● **Given text**
TOO MANY STUPID DECISIONS

TOO MANY STUPID DECISIONS

1.     Stop Thinking You Are Smarter Than You Are. Remember Dunning-Kruger. 

A few years ago, I had the occasion to meet with a neuroscientist at a prominent university. We had a fruitful and most interesting discussion of work he was doing commercially and in his academic role to understand how human beings, more specifically consumers, process and respond to marketing messages. Enlightened and inspired by his work, I asked this academic - which commercial clients he was currently advising. He responded by proudly showing me his wall of client logos. On this wall were the logos of some of the world's largest corporations.

More than impressed by this wall of fame, I asked this neuroscientist whom he worked within my home state of Western Australia. He responded with – 'I will not work with Western Australian businesses.' When asked why he responded – 'Because CEOs in Western Australia know everything.' He explained that in his experience, Chief Executives in Australia and especially Western Australia place a very high level of faith in their intuition, most often ignoring the science. As a result, he found them hard to work with and not good decision-makers.

While the neuroscientist might have been exaggerating – there is little doubt in my mind that there is something in what he said. I have certainly found that the entrepreneurial spirit in Western Australia has created an arrogance (perhaps necessarily so) among CEOs. This has caused them to think they know more than they do – which has encouraged stupid decisions.

This story brings to mind the Dunning- Kruger effect – based on the research of scientists David Dunning and Justin Kruger. The Dunning Kruger effect suggests that – people of high intelligence tend to underestimate their intelligence while people of low intelligence tend to overestimate their intelligence. The reasons for this effect are well documented. Evidence of it is found in statistics like the following:

·       65% of people believe they have an above-average IQ.

·       80% of drivers think they are above-average drivers.

·       94% of academics think they are above average lecturers.

Whatever the cause, I would argue that far too many business people are making far too many stupid decisions – decisions lacking the intellectual rigour so central to making the optimum decision. Decisions based on intuition – generally supported by an inflated ego – rarely lead to optimum decision making. I am reminded of the anonymous quote:

'The ego is the biggest enemy of humans.'

Put your ego away, apply intuition after reviewing the data and make better decisions.

2.     Stop reducing the staff who deliver the value your customers are buying.

If you have recently been into a Myer or David Jones store, you will have noticed the lack of staff on the floor providing service. I have it on good authority that in some stores David Jones can reduce staff numbers to as low as one or two per floor in some stores. I know from personal experience that getting served in a Myer or David Jones store can be very difficult indeed – requiring a search for staff. And then when you eventually find someone, they are busy serving at least one and sometimes two other customers.

How STUPID is this? There is nothing much sold in David Jones or Myer that cannot be purchased somewhere else. What is more, the product range available is at best average – and is often better in speciality stores. The prices in these stores, while not outrageous, are rarely anything better than average – about the same as speciality stores. And the service is generally worse. Given all of this – why shop at Myer or David Jones? When they could have made a smart decision to employ the staff needed to offer service that constitutes a competitive advantage – they instead make the obvious and intuitive decision to cut costs.

● **Information**

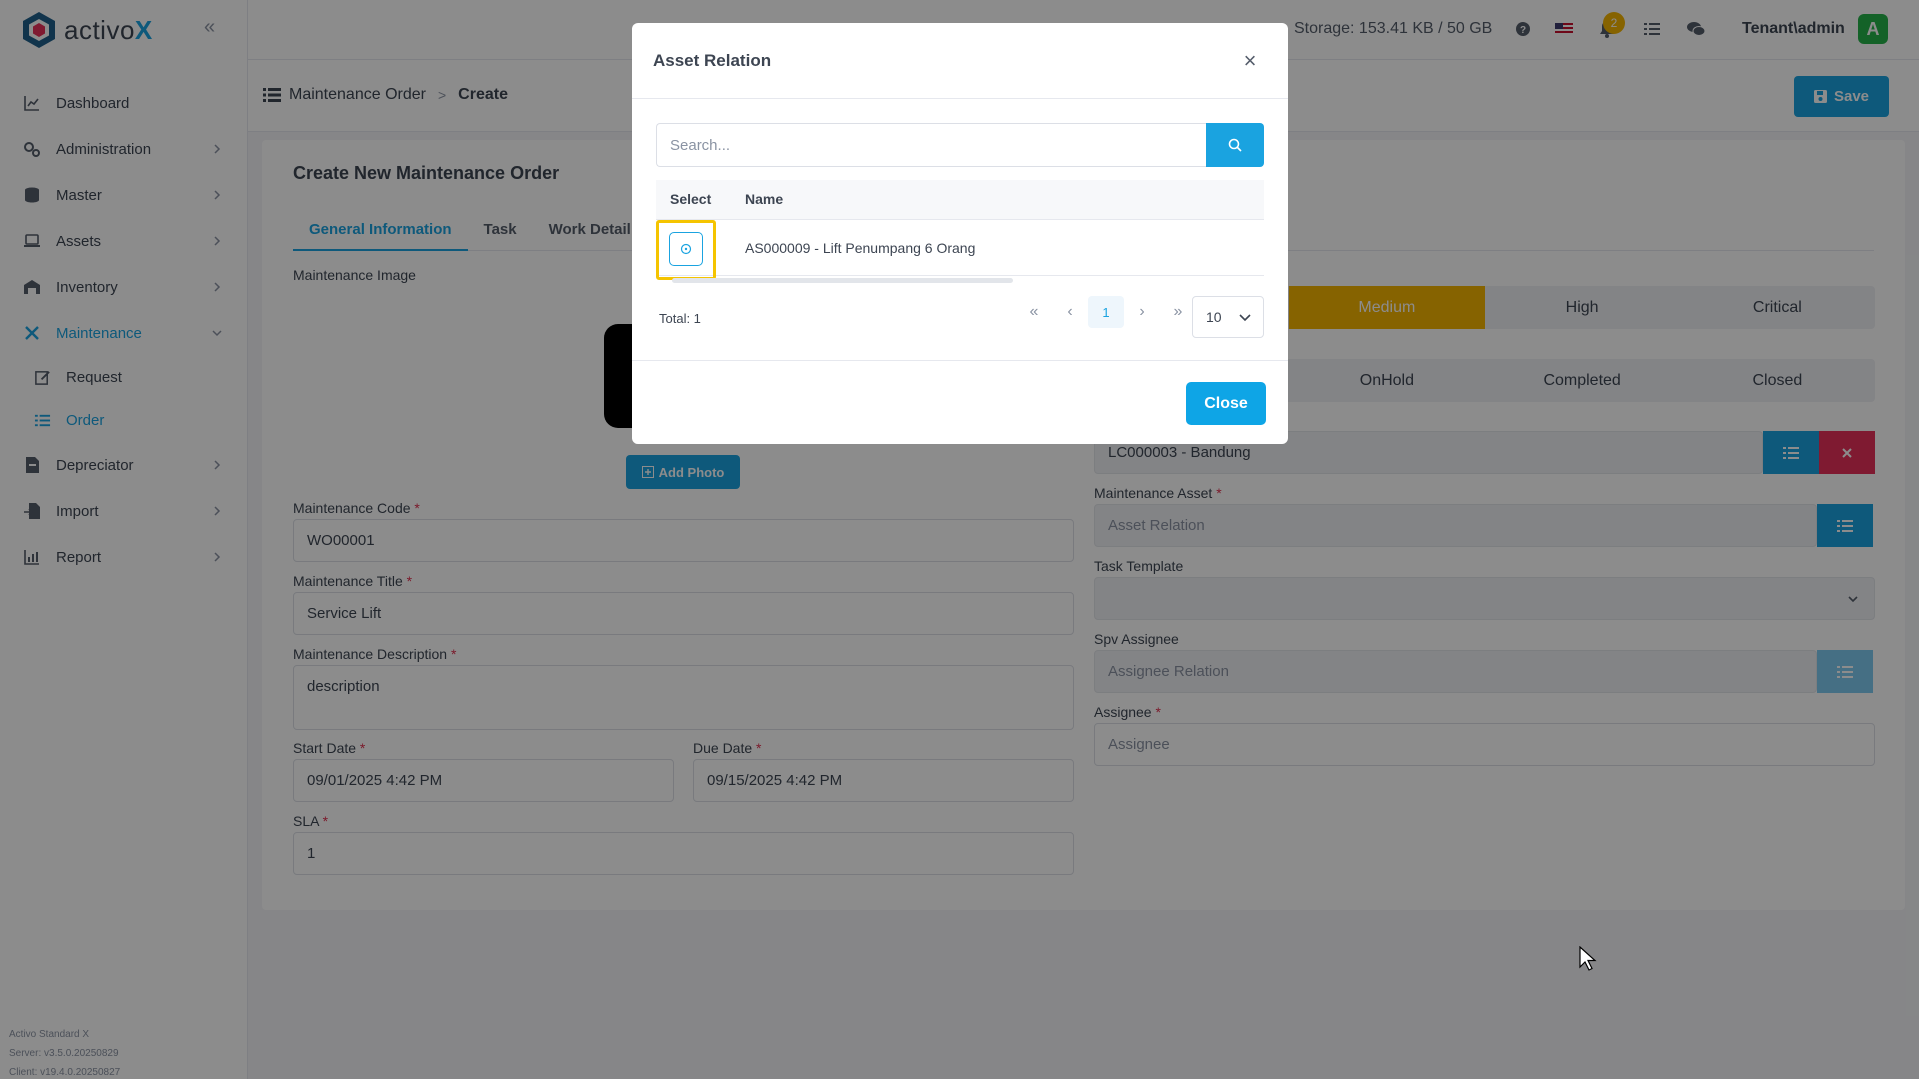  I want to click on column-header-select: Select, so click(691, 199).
...
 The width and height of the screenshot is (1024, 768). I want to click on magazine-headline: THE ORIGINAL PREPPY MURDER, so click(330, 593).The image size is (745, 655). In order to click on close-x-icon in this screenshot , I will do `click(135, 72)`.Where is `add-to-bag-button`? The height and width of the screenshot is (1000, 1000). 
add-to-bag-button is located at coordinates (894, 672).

● **Required work**
1. In the essay on stupid business decisions, what share of drivers think they are above-average drivers?
2. Retype a passage from the essay on stupid business decisions, starting at the words "Put your ego" and ending after "two other customers.".
The lines have nothing to do with the essay.

● **Answers per task**
1. 80% of drivers.

2.
Put your ego away, apply intuition after reviewing the data and make better decisions.

2.     Stop reducing the staff who deliver the value your customers are buying.

If you have recently been into a Myer or David Jones store, you will have noticed the lack of staff on the floor providing service. I have it on good authority that in some stores David Jones can reduce staff numbers to as low as one or two per floor in some stores. I know from personal experience that getting served in a Myer or David Jones store can be very difficult indeed – requiring a search for staff. And then when you eventually find someone, they are busy serving at least one and sometimes two other customers.